> **WHAT YOU SHOULD DO**: Could you copy out, word for word, the lines below from the one containing "Image resolution: width=457" through the final line, both ends included, and omit the pictures?

BEGIN

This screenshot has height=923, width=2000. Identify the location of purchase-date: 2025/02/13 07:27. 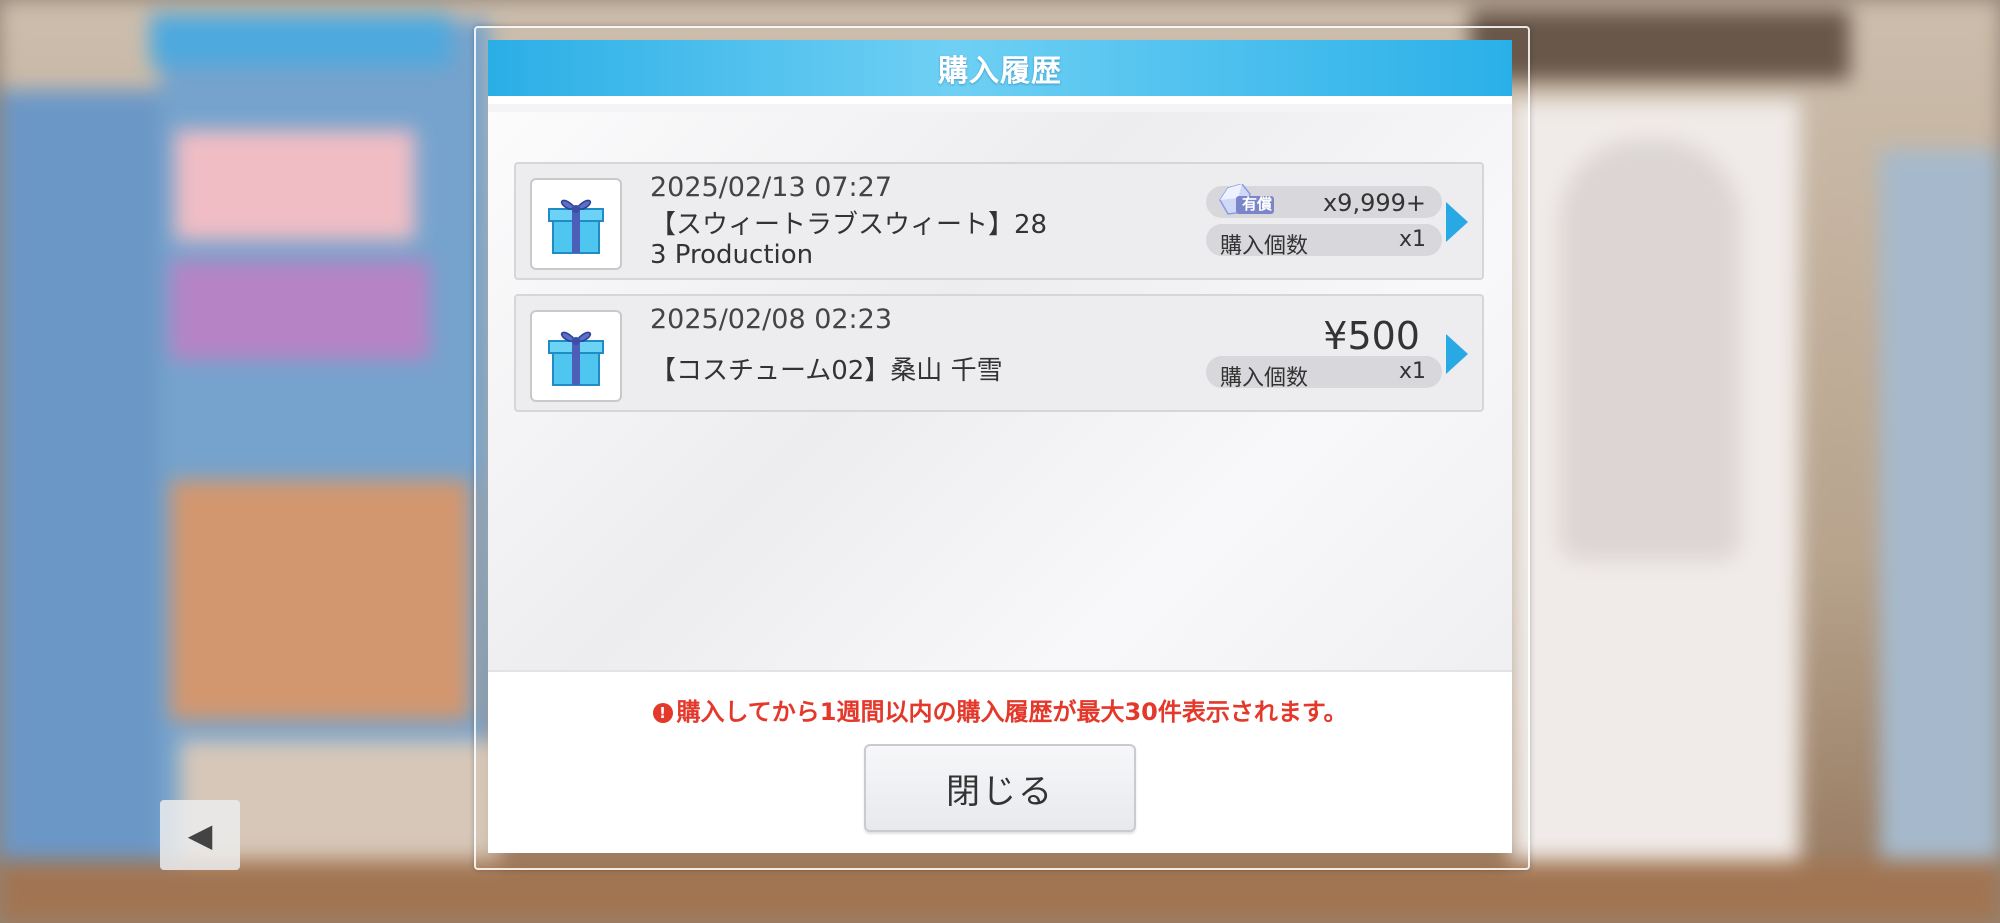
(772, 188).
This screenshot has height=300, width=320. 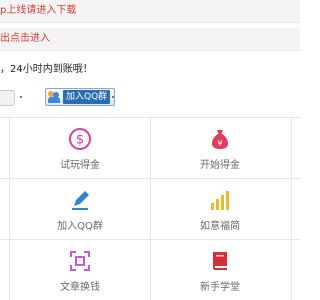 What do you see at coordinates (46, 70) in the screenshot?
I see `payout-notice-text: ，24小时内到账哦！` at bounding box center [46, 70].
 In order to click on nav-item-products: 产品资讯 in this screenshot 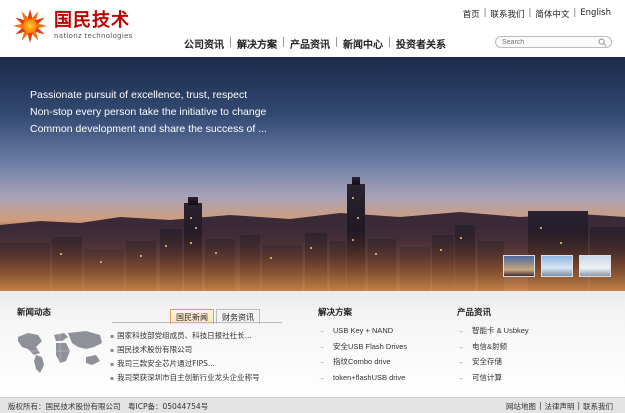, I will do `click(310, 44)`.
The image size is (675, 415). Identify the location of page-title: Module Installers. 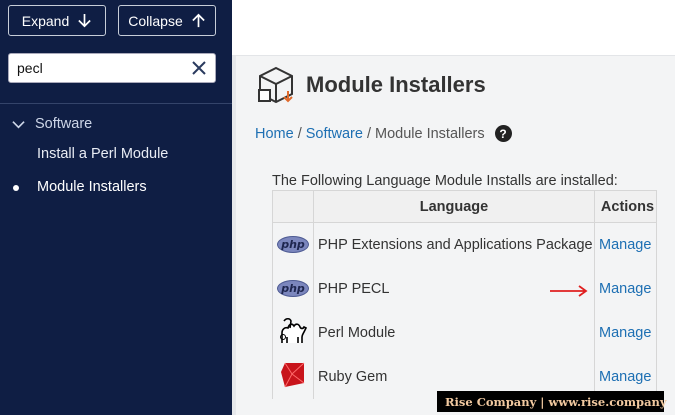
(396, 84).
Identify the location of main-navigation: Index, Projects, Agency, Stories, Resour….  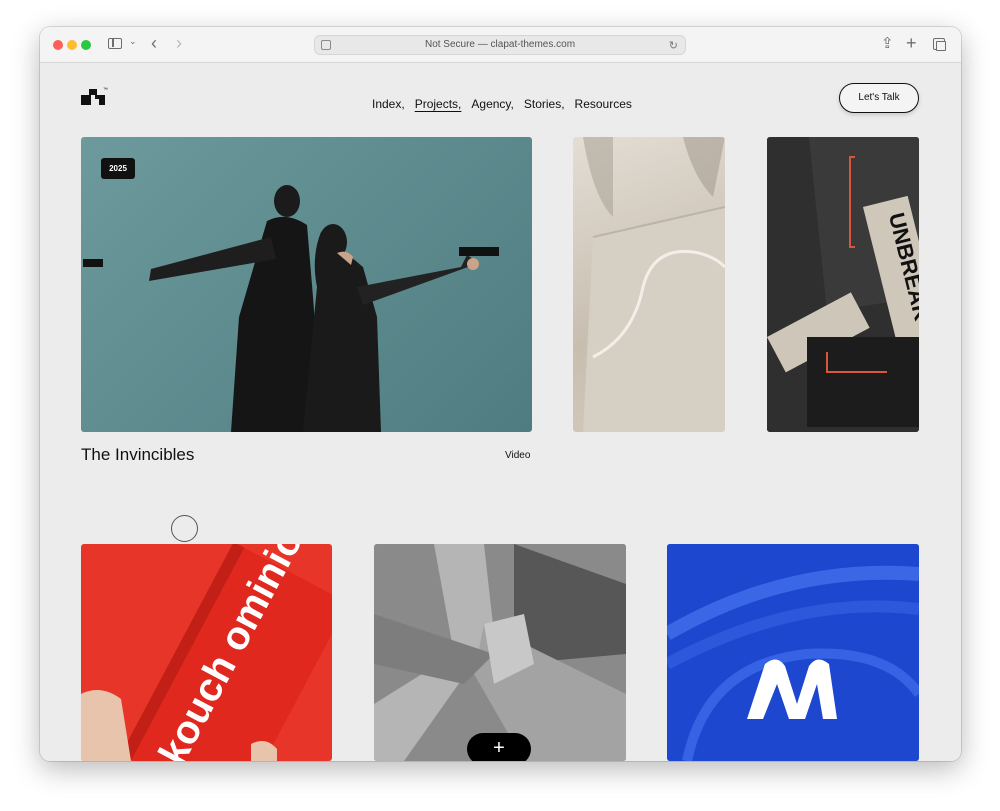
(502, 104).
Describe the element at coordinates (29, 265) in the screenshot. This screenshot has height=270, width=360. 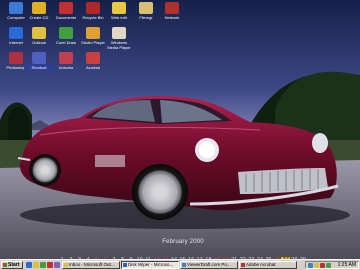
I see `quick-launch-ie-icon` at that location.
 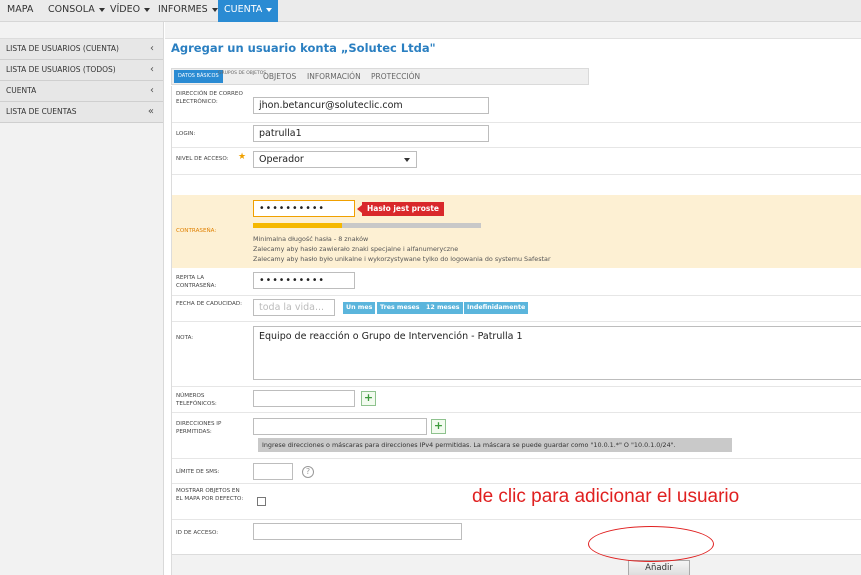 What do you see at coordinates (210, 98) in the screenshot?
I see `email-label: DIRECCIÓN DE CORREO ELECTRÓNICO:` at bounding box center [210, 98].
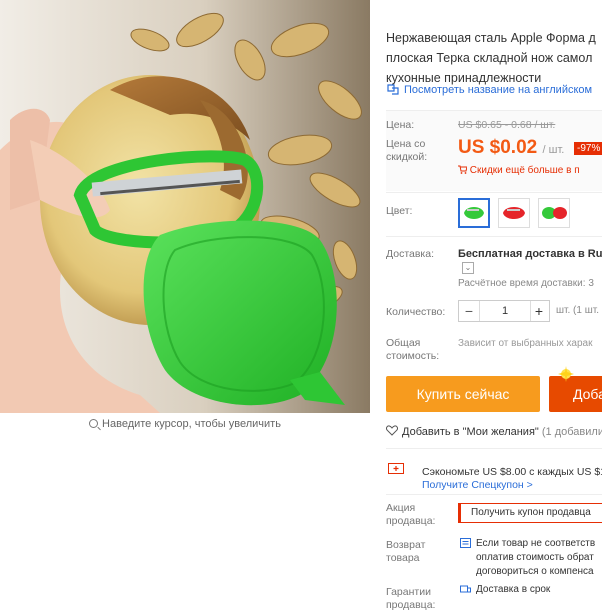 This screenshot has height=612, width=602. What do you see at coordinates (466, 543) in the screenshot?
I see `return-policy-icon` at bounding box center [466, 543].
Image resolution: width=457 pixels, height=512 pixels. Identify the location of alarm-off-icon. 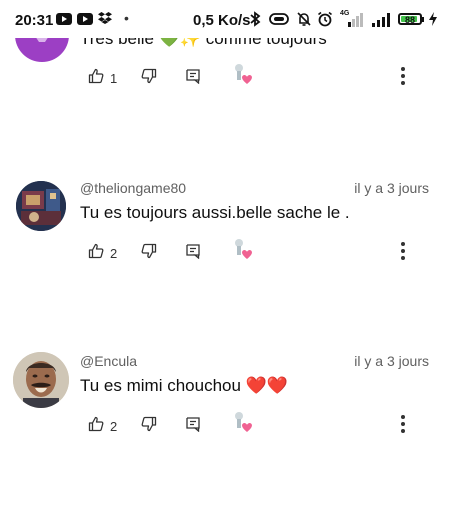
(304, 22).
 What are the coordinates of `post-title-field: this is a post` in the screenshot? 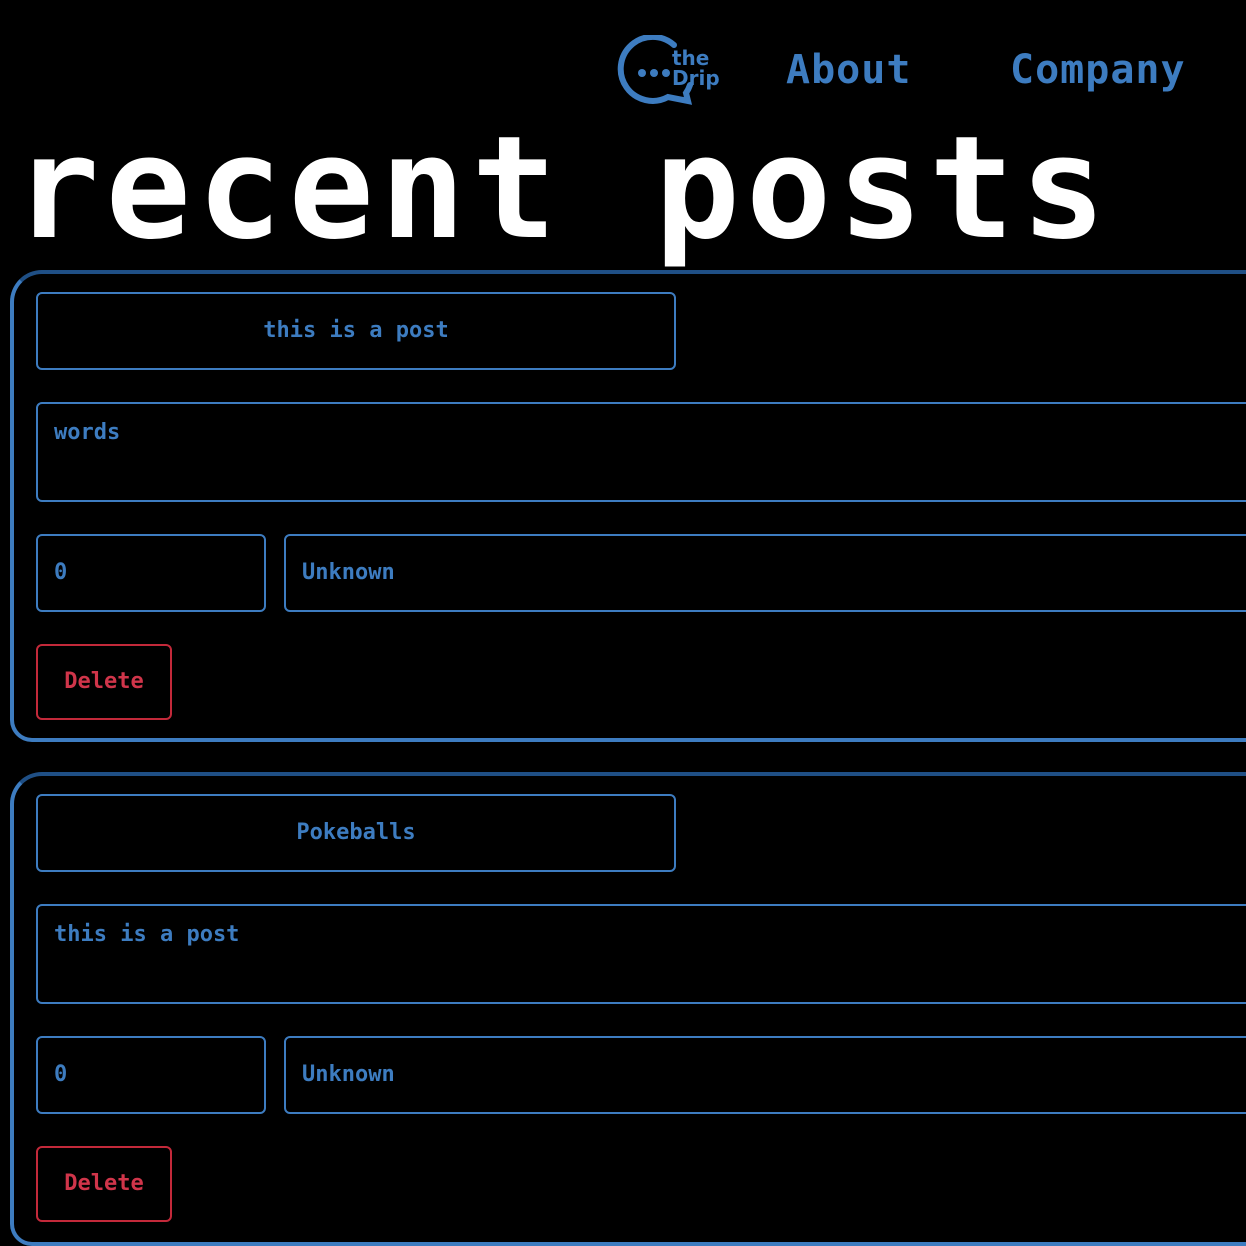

END

> **THE ANSWER**:
Image resolution: width=457 pixels, height=512 pixels. Identify the location of alarm-off-icon. 
(304, 22).
 What are the coordinates of `post-title-field: this is a post` in the screenshot? 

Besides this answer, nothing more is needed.